No soy un jamón serrano

Al abrir mi buzón de mensajes me encuentro con uno de un “caballero” que me decía que quería tener una cita conmigo porque le parecía muy atractiva, y que quería tener una “relación intima” conmigo.

Leí varias veces el mensaje para intentar entender, ya que en mi perfil está muy claro que estoy felizmente casada, que soy madre de tres hijos, y que no me interesa una relación íntima con nadie que no sea mi esposo.

Luego de mirar varias veces el teclado para devolver el mensaje, lo mejor que se me ocurrió fue bloquear a esa persona y tomarme un té de tilo para calmarme.

Esto me hizo recordar que vivimos en una sociedad diseñada para hombres, donde muchos creen que porque nos cambiemos de ropa, nos maquillemos o nos pongamos tacones, lo hacemos para provocarlos y para que quieran tener una relación intima con nosotras.

¿Por qué me incomodan los piropos obscenos en la calle?

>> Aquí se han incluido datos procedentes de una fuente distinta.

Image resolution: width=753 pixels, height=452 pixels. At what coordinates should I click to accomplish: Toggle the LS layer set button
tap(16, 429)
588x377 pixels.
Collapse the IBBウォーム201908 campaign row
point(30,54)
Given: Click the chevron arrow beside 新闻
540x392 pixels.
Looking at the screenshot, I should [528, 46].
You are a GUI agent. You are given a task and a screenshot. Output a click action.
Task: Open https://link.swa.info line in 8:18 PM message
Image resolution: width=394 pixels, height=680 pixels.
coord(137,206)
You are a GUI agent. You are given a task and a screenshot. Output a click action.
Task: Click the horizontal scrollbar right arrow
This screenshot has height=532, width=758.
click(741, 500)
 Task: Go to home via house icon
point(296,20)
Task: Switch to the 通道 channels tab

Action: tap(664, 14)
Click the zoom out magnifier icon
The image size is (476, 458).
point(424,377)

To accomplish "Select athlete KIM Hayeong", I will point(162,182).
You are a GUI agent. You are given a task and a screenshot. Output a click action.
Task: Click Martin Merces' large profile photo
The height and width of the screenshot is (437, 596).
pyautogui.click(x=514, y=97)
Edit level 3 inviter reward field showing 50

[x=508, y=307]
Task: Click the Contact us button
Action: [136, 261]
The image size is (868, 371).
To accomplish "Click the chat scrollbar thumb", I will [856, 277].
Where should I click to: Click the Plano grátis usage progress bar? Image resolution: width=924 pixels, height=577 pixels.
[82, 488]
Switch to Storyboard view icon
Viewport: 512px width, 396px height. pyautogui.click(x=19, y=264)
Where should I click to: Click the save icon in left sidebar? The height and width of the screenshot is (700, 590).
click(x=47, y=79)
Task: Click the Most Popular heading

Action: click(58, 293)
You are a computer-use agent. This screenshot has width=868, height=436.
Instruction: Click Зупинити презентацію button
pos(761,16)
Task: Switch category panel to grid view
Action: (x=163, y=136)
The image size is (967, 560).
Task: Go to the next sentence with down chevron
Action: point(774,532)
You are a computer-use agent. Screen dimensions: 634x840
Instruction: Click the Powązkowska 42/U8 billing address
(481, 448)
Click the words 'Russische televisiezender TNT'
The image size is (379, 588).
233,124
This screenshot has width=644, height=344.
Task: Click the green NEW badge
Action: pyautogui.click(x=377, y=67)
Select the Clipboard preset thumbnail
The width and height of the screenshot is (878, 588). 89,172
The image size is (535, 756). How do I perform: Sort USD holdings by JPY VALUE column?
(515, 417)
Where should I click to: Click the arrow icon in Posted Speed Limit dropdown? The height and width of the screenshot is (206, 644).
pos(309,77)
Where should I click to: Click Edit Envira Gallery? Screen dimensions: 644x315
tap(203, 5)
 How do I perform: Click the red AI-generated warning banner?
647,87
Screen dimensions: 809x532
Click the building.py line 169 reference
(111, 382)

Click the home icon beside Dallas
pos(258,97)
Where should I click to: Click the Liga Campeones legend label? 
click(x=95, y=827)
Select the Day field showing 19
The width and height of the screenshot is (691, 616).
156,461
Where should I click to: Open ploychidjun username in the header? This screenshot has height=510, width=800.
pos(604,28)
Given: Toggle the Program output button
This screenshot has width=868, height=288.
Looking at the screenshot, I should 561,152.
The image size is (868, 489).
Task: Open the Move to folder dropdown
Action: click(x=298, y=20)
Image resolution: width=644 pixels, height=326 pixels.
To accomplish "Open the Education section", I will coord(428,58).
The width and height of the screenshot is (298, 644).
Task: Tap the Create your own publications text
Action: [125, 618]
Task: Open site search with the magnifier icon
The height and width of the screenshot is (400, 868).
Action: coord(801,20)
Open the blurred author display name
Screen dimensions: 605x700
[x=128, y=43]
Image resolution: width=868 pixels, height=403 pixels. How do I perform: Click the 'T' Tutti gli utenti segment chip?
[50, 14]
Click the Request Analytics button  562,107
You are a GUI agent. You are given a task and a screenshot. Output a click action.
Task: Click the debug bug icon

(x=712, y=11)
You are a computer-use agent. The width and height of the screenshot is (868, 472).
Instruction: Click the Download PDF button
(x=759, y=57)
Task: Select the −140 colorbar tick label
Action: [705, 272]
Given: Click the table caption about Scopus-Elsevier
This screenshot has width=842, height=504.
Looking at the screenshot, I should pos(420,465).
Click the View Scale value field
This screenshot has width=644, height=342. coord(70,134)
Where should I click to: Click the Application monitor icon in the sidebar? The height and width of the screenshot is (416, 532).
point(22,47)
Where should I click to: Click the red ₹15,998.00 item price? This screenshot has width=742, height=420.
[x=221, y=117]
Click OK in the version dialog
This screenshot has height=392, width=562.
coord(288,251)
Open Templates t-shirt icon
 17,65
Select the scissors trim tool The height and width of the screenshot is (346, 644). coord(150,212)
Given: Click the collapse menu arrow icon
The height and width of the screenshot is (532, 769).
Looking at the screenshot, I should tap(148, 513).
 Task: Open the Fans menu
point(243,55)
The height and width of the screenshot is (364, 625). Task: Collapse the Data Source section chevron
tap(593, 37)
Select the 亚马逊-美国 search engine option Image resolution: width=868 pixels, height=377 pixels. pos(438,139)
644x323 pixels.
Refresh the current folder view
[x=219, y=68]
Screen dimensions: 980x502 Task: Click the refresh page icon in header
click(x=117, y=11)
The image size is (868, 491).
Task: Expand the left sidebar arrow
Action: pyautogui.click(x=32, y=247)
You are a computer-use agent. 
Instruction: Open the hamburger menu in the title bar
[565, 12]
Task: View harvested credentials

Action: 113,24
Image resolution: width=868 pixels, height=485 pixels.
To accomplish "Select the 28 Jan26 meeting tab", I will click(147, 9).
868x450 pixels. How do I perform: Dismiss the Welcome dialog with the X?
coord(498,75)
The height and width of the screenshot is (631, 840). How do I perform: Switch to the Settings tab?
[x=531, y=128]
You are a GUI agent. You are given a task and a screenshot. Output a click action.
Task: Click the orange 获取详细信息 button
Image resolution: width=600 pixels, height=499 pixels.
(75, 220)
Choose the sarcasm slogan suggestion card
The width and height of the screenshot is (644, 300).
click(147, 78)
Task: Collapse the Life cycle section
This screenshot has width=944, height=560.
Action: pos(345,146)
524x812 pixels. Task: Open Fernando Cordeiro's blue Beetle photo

Por varias razones:

  • No soy jamón serrano.
  • No me visto vulgar, ni mucho menos me ando ofreciendo.
  • Considero que verse bonita y bien arreglada no tiene que ser una invitación a que te vean como un objeto sexual.
  • Entiendo que un piropo a tu persona no tiene que ser vulgar.
  • Creo que así como veo a un hombre lindo y bien vestido en la calle y no lo abordo ni lo hago sentir irrespetado, así mismo quisiera sentirme.
  • No me gusta tener miedo de que me violen por ponerme una falda, o un escote.
  • Porque soy mujer, no un objeto sexual.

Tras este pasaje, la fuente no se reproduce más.